About Lila FerrariI wish I could say I learned to cook at my sainted  Nana’s house or watched my mother lovingly prepare our meals but that never happened. My mother cooked for the family but there was no input from my sister or I. When dinner was served, we sat down, ate it and cleaned up.  We had conversations during the meal but not about food.  In fact, I don’t remember any curiosity about the meals at all.  We ate to satisfy hunger. 

So nobody was more surprised than me, when I married, bought my first cookbook and made my first meal (meatloaf, mashed potatoes and carrots with dill) that the meal turned out great and everyone loved my cooking.  That comfort food dinner was inspired by my first purchased cookbook (Delights and Prejudices by James Beard) bought, as my husband still likes to point out, through a negative option book  club. Many of you may remember those book clubs where you could buy six books for a $1 then pay full price every month for a new delivery. Beard’s book was a great first choice for me because it inspired me to cook and I love the connection between food, travel, culture and traditions.

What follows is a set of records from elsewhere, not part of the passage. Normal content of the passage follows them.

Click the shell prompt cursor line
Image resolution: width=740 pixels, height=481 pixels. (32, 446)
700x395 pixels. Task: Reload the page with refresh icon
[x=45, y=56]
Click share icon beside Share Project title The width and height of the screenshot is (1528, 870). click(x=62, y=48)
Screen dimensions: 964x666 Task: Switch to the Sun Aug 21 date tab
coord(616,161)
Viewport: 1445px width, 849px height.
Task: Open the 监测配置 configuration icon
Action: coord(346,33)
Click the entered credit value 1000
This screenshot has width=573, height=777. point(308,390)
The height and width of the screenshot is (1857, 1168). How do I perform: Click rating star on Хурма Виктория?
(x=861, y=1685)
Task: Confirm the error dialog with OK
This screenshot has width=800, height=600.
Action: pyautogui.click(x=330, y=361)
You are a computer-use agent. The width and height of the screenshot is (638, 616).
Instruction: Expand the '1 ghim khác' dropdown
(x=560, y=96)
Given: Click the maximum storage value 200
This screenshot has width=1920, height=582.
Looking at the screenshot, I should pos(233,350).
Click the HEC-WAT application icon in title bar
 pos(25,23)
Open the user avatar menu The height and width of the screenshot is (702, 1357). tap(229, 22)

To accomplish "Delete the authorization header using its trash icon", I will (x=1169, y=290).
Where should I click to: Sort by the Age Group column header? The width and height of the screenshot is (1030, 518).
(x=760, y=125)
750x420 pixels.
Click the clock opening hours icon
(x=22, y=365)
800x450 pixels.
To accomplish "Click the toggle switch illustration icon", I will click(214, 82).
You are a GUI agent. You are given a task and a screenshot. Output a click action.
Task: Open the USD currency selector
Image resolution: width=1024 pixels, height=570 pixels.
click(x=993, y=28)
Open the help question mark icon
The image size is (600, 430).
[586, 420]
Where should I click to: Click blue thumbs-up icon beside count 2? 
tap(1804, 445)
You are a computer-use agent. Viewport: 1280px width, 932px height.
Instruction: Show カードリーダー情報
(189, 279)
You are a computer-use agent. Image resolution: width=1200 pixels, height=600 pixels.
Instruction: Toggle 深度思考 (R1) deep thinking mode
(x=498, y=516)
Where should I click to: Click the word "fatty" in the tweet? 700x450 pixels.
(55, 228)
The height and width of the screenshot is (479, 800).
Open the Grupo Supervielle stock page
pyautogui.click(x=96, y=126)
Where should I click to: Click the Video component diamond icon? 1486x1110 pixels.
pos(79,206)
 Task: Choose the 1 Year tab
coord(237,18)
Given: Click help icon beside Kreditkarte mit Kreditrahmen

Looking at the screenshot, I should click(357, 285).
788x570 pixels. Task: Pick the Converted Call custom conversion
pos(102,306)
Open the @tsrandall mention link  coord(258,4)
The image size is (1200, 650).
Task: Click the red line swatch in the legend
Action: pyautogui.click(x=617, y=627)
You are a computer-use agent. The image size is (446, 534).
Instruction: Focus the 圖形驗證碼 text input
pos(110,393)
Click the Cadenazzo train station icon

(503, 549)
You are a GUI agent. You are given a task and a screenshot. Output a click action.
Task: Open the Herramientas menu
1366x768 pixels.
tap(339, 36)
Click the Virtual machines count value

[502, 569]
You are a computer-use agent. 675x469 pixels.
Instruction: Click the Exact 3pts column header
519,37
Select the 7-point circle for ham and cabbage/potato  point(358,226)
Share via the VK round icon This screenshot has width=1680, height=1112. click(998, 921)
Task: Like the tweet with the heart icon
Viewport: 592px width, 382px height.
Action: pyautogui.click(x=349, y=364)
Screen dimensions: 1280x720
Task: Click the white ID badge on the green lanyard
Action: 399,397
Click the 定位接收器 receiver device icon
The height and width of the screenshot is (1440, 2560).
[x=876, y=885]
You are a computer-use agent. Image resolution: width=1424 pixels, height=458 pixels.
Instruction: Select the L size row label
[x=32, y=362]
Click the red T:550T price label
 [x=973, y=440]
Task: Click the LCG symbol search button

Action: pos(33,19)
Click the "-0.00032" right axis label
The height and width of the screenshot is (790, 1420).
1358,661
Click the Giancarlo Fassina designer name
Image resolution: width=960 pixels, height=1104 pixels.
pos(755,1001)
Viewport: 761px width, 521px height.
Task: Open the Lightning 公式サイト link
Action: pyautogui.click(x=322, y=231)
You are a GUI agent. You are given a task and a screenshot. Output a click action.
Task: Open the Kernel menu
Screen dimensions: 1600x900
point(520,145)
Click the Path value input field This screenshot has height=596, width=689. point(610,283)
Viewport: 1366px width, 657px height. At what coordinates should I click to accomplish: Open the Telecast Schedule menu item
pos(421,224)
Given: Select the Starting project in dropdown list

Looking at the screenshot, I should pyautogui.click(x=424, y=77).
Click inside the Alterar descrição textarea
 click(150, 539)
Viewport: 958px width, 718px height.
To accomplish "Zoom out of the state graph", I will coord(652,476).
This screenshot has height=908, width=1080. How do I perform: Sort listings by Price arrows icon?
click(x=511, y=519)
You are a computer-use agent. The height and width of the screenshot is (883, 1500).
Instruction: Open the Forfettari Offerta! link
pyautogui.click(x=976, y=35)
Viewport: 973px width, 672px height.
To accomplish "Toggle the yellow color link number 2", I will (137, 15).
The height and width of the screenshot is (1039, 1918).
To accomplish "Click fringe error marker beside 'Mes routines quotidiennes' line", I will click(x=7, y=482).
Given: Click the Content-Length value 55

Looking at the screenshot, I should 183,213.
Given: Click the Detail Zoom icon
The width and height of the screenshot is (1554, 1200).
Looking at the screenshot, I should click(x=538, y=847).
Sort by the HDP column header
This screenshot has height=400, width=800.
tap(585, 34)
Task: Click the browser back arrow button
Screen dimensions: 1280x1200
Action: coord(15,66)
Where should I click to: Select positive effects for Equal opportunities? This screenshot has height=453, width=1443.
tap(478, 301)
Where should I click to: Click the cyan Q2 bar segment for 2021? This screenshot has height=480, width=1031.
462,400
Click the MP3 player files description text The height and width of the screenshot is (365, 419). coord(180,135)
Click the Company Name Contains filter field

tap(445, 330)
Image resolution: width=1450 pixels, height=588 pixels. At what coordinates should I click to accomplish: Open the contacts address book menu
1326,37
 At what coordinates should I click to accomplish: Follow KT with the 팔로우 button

After that first meal and the realization that I just might have some talent, I went on to buy many more cookbooks and cook, cook, cook.  Through trial and error, my cooking improved and I began to understand the science of cooking and to develop my personal style.

Among the many classes I have taken, James Beard’s was the most exciting. Probably because it was my first. But Lydie Marshall (NYC and Nyons, France), Ann Howard, the New School for Social Research, the Silo in New Milford and many more on practically every subject taught me something new. 

For a few years, I maintained a farm in Vermont with sheep, chickens, turkeys, Black Angus beef, a huge truck garden, a greenhouse, a pot bellied pig named Chloe, Morgan horses and a wild German shorthaired pointer. We were farm to table farmers before it was popular. Oh, there was a husband and two kids there somewhere!

Life is an adventure, there is always something new to learn, people to meet and feed and I usually take on more than I can chew.  Welcome to my world!